1. Event Camera Data & the SPADES Dataset

Unlike conventional frame-based cameras, event cameras (neuromorphic sensors) output asynchronous per-pixel brightness changes. Each event is a tuple (x, y, t, p) representing the pixel coordinate, timestamp, and polarity (positive or negative change).

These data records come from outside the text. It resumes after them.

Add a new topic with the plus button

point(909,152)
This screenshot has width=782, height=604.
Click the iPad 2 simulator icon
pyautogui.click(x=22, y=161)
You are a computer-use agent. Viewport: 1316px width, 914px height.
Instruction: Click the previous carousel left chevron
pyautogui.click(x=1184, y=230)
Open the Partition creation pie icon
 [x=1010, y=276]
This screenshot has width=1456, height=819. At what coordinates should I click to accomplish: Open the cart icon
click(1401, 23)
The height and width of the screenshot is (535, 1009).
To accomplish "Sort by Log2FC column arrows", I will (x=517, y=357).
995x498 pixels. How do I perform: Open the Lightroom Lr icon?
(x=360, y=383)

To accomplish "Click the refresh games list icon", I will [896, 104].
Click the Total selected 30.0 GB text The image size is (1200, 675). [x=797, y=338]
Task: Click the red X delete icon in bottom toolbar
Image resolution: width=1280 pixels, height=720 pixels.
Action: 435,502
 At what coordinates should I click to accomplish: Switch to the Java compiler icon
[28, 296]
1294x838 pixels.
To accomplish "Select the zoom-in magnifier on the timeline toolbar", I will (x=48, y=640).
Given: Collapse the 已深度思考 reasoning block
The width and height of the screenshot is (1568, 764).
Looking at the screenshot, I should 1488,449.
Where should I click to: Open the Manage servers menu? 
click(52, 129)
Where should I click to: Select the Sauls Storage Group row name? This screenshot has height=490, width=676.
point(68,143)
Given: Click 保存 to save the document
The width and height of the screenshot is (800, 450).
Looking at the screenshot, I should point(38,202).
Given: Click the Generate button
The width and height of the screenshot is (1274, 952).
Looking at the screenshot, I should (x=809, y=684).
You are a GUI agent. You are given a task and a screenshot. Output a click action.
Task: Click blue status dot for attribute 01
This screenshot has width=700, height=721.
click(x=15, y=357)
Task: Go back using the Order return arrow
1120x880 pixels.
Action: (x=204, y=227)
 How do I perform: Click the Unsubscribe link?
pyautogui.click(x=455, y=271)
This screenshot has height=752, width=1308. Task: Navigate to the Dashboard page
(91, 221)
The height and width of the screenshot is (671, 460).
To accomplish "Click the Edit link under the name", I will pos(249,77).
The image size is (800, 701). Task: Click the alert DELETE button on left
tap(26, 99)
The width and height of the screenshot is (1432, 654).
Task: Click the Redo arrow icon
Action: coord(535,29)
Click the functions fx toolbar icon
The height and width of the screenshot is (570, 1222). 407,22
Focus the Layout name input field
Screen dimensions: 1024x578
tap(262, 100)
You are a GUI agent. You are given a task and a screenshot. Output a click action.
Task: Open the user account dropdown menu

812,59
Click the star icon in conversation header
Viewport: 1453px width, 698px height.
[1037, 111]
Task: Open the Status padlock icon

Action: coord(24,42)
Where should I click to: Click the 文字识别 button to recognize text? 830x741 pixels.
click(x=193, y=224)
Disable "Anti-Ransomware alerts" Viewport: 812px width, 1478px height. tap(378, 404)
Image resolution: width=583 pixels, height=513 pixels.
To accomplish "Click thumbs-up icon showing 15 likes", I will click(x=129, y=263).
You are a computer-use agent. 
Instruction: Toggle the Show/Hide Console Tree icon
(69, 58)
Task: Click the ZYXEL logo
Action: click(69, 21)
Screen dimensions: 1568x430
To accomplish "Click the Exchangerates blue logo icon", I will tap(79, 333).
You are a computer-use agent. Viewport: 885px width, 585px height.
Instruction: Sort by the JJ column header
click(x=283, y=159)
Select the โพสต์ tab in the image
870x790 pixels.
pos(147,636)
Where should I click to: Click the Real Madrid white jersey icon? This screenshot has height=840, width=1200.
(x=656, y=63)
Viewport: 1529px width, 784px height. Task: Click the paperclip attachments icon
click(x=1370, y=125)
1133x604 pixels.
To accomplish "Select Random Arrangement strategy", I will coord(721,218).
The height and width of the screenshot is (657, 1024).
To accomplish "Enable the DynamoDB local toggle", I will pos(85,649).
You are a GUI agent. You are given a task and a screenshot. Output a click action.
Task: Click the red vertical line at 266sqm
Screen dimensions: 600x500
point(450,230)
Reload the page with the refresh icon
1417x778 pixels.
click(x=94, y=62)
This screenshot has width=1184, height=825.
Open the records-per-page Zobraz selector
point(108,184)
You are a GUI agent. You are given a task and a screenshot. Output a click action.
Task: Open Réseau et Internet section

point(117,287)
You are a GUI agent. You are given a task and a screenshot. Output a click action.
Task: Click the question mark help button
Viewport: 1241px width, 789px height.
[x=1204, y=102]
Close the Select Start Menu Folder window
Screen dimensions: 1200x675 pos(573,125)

The SPADES dataset (SPAcecraft Pose Estimation Dataset using Event Sensing) provides event streams of a spacecraft model under varied lighting and motion profiles, focusing on the Proba-2 satellite. It is split into two categories:

  • Synthetic Dataset: Generated using Unreal Engine (UE) with dynamic backgrounds (animated Sun and Earth), and the ICNS event simulator using Blender to model the neuromorphic sensor. It contains 300 trajectories with 179,400 ground-truth pose labels.
  • Real Dataset: Collected at the Zero-G Laboratory at the SnT, University of Luxembourg, using a scaled mockup of the Proba-2 satellite and a Prophesee Metavision EVK4-HD event vision sensor. It contains 32 trajectories with 16,900 pose labels.

2. Event Frame Encoding

To improve training efficiency and robustness, raw event streams were converted into 2-channel event frames (accumulated polarity surfaces):

# Event frame parameters
# Output: tensor of shape [C=2, H, W]
# channel 0: sum of positive events
# channel 1: sum of negative events

def events_to_event_frame(events, H, W):
    """Convert event stream to 2-channel event frame."""
    frame = np.zeros((2, H, W), dtype=np.float32)
    
    # Accumulate polarities
    for i in range(len(events)):
        x, y = events['x'][i], events['y'][i]
        p = events['p'][i]  # 0 (off) or 1 (on)
        frame[p, y, x] += 1.0
        
    # Log transformation for dynamic range compression
    frame = np.log1p(frame)
    return frame

This encoding significantly reduces the input dimensionality compared to voxel grids, allowing for deeper backbones while maintaining the critical spatial features of the spacecraft model.

3. Model Architecture

The final solution utilized a modular PoseNet architecture supporting high-performance backbones like EfficientNet-B3/B4:

class PoseNet(nn.Module):
    def __init__(self, backbone="efficientnet-b3", in_channels=2):
        super().__init__()
        # Using Pretrained EfficientNet with modified input layer
        self.backbone = PretrainedEfficientNet(
            backbone_type=backbone,
            in_channels=in_channels,
            feature_dim=512,
            pretrained=True
        )
        
        # Modular Pose Head for Translation and Rotation
        self.pose_head = PoseHead(
            feature_dim=512,
            hidden_dim=256,
            dropout=0.1
        )
    
    def forward(self, x):
        features = self.backbone(x)
        translation, quaternion = self.pose_head(features)
        return translation, quaternion

Integration with Feature Pyramid Networks (FPN) further enhanced the model's ability to detect the spacecraft across varying distances and scales.

Loss Functions

We transitioned to a more robust loss formulation that decouples the optimization of translation and rotation:

# Translation: SmoothL1 is more robust to outliers in spacecraft trajectories
translation_loss = F.smooth_l1_loss(t_pred, t_gt)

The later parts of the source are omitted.